In his report to the United Nations, Benjamin Whitaker remarks, “Groups subject to extermination have a right to receive something more helpful than tears and condolences from the rest of the world.” This quote holds true for all peoples that are in dire need of assistance. Every person that goes to bed hungry and scared deserves more than someone’s sympathies, statuses, remarks on the Internet, and “likes”– they deserve direct, perceptible action. The people of northern Uganda deserve such action. They have been under siege from the conflict created by Joseph Kony, leader of the Lord’s Resistance Army (I’m sure many of us liked his video). Kony creates his army from kidnapped children as they are easily obtained and manipulated. Instead of a promise for higher social status or the allure of money, Kony uses ritual beatings and forces the children to murder their own families in order to keep them under his influence. He uses native superstitions and a warped, hypocritical ideology about Christianity and Ugandan Nationalism while slaughtering his own people and destroying his own country. These children then grow up under Kony’s brutality and may even go on to inflict the same brutality they experienced onto other children. The war in Uganda has been described as a war fought by children on children.
Kony’s war resulted in a massive amount of displaced people: the annihilation of certain communities. Even when freed from Kony’s wrath, the people of Uganda find no help upon returning home. The government gives them only rudimentary medical evaluations and sends them back to their home communities. The returnees are met with shame, isolation, and fear. Some members are forced to kill their own families before joining the LRA and this is an act seen as unforgivable by some in the group. Some girls may return sexually defiled, possibly with incurable, venereal diseases and some even pregnant. Their own home community may view them as tarnished and unfit wives and social spurn them. What is needed for this people is a complete overhaul, a fresh start.
The aim of Friends of Orphans (FRO) is exactly that – rehabilitating the community of Pader, Uganda. FRO doesn’t do just the bare minimum. Each individual that receives help from them can choose between seven vocational training courses: brick-laying, carpentry & furniture production, catering & baking, computing, motor vehicle mechanics, tailoring and welding & metal fabrication. They also receive group and one-on-one counseling and participate in peace building activities. Friends of Orphans works not only on a person-by-person basis, they work with the entire community to build new homes for former child soldiers.
There is a huge social stigma attached to the former child-soldiers when they return home, especially with ones that were forced to commit heinous acts against their own families or who may or not be returning with a venereal disease (approximately 12% of the population in Pader has HIV/AIDS). FRO educates the community as a whole in general sex education and about the reality of HIV/AIDS so they can better understand the people who are returning. FRO also wants these people to be secure later in life, without the need for outside assistance. The people of Pader, Uganda have received livestock with which they can sustain themselves and create a commercial profit. They also receive medical supplies such as supplements and de-worming tablets (especially children and mothers).

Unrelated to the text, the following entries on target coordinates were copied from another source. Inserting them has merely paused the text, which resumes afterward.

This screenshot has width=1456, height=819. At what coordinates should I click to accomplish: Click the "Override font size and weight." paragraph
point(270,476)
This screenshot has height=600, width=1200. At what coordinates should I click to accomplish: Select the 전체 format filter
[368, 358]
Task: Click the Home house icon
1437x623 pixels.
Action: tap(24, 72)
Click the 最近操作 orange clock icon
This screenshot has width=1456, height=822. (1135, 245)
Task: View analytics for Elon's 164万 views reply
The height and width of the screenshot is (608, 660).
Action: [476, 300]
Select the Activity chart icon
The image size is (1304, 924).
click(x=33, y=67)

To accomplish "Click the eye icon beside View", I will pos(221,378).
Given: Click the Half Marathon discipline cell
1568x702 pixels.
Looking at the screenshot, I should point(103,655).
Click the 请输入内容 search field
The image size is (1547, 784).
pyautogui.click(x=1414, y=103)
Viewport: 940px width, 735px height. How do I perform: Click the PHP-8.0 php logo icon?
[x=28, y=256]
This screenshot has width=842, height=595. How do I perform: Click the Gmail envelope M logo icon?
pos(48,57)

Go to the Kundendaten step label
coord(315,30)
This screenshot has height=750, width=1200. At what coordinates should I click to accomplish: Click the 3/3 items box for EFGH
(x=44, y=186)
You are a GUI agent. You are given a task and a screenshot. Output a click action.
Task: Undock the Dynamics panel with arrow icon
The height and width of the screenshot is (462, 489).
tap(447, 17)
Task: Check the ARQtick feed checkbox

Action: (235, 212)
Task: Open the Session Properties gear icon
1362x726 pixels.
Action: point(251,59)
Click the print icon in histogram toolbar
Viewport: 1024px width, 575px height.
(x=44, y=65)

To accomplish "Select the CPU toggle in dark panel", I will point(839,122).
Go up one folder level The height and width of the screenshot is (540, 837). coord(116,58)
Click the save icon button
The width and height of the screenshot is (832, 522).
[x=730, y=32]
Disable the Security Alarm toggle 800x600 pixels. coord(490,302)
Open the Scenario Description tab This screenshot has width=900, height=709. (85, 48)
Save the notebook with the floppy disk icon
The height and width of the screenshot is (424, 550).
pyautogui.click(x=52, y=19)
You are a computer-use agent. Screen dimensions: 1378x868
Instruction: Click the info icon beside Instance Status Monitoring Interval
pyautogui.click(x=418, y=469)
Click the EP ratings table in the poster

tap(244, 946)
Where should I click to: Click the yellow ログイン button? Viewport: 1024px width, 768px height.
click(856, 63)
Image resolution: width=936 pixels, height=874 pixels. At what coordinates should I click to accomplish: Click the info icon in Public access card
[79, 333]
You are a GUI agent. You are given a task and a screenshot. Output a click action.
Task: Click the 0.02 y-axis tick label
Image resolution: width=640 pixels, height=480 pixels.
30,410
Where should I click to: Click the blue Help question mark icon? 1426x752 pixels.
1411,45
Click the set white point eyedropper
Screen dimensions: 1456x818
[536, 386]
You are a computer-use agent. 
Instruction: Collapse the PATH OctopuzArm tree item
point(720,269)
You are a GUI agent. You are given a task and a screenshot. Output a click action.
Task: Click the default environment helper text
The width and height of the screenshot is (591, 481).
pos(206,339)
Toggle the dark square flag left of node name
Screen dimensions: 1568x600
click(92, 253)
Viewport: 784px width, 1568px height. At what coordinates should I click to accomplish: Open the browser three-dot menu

The global community must become more educated to help resolve this conflict. People around the world must actually contribute to a cause instead of continuing this generation’s trend of “slacktivism”. Just easing your own conscious will not do the world as a whole any good. Even the smallest of actual contributions can help someone in need. Just a simple donation of 5 to 10 dollars can help a person in a war-torn country get medical supplies or food. You can even help reward yourself with a nice bracelet (which will be sold throughout the campus). While the conflict may have eased in recent years, and some people may be okay with having problems be out of sight, and therefore out of mind, it cannot really end without direct action. Even when the physical conflict ends, the real work of rehabilitating and reintegrating will only be just beginning.